Here’s how it works. First, find your resting heart rate by checking your pulse first thing in the morning before getting out of bed. Count beats for 60 seconds, or use a fitness tracker’s overnight reading. Then subtract that number from your estimated max. The result is your heart rate reserve. To find a target zone, multiply the reserve by the percentage you want, then add your resting heart rate back.

For example, a 40-year-old with a resting heart rate of 65 bpm has a max of 180 and a reserve of 115. To exercise at 70% intensity: 115 × 0.70 = 80.5, plus 65 = about 146 bpm. Using the simpler method (70% of 180), the target would be 126 bpm. That’s a 20-beat difference, which is significant. The Karvonen method is generally considered more accurate because it reflects your individual fitness level, not just your age.

Why the “Fat Burning Zone” Is Misleading

You’ve probably seen treadmills display a “fat burning zone” around 60% to 70% of max. It’s technically true that a higher percentage of calories burned at this intensity come from fat. But the total number of calories burned is lower than at higher intensities. A 30-minute jog in Zone 3 burns more total fat and more total calories than a 30-minute walk in Zone 2, even though the percentage from fat is smaller. If your goal is weight management, overall calorie burn matters more than the fuel source your body prefers at a given pace.

When Your Watch Might Be Wrong

Wrist-based optical heart rate sensors are convenient but less reliable during intense or fast-changing efforts. Compared to chest straps, wrist and armband sensors can drift by roughly 9 to 10 bpm in either direction during hard intervals. One study found armband monitors overestimated heart rate by about 5 bpm at high intensity. Chest straps that use electrical signals (similar to an ECG) agree with each other to within about 3 bpm and are more trustworthy for zone-based training.

For casual exercisers, a wrist sensor is fine for general guidance. If you’re doing structured interval training and using specific heart rate targets, a chest strap will give you more reliable data.
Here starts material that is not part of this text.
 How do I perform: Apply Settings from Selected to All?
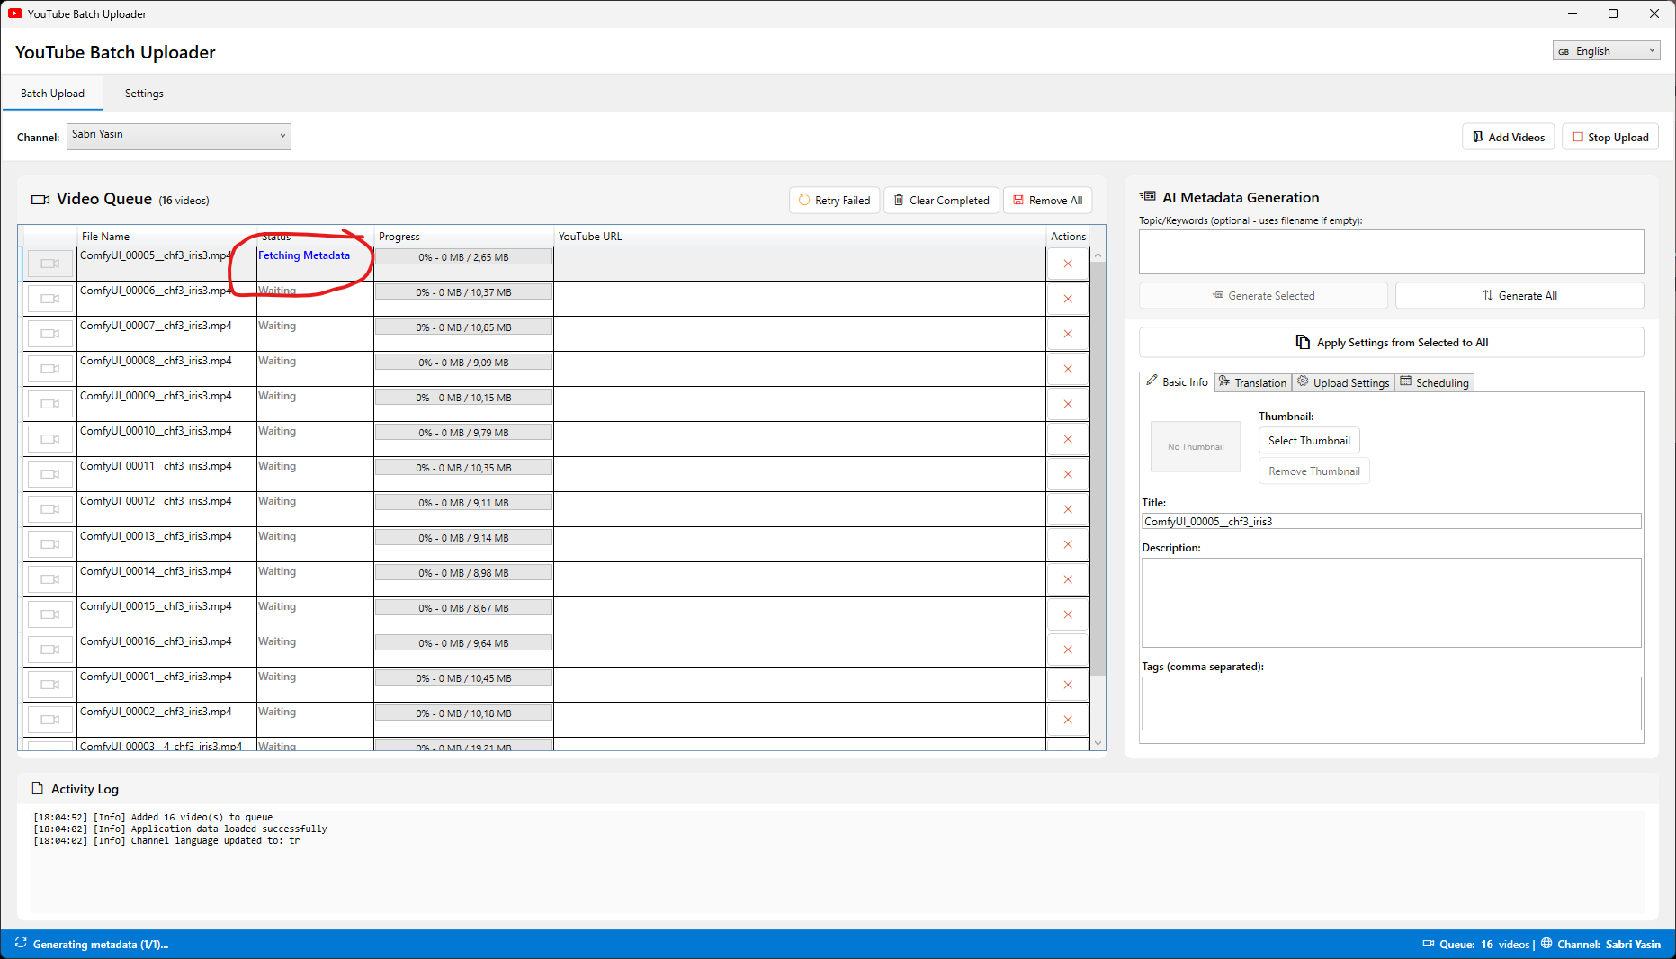click(1391, 343)
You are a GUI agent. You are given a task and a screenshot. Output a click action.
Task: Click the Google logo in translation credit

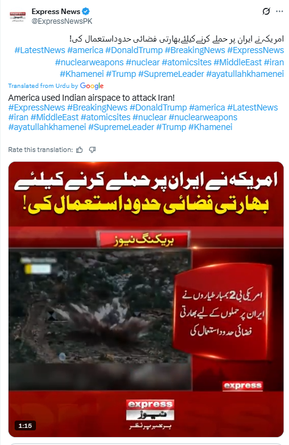[x=92, y=85]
Beta Blockers Change the Rules

If you take beta blockers for blood pressure or a heart condition, the standard formulas won’t work for you. These medications slow your heart rate at rest and during exercise, which means your actual maximum will be significantly lower than 220 minus your age would predict. Instead of relying on heart rate numbers, use the talk test: during moderate exercise you should be able to speak in short sentences with pauses for breath. If you’re breathing so hard you can’t talk at all, you’re at high intensity.

Warning Signs to Take Seriously

A high heart rate during hard exercise is expected and normal. What isn’t normal is a heart rate that spikes or feels irregular along with symptoms like chest pain, dizziness, lightheadedness, fainting, or sudden shortness of breath that seems out of proportion to your effort. These can signal an abnormal heart rhythm. Ventricular tachycardia, a dangerously fast rhythm originating in the lower chambers of the heart, can become life-threatening if it lasts more than a few seconds. If you experience any combination of these symptoms during exercise, stop immediately and get help.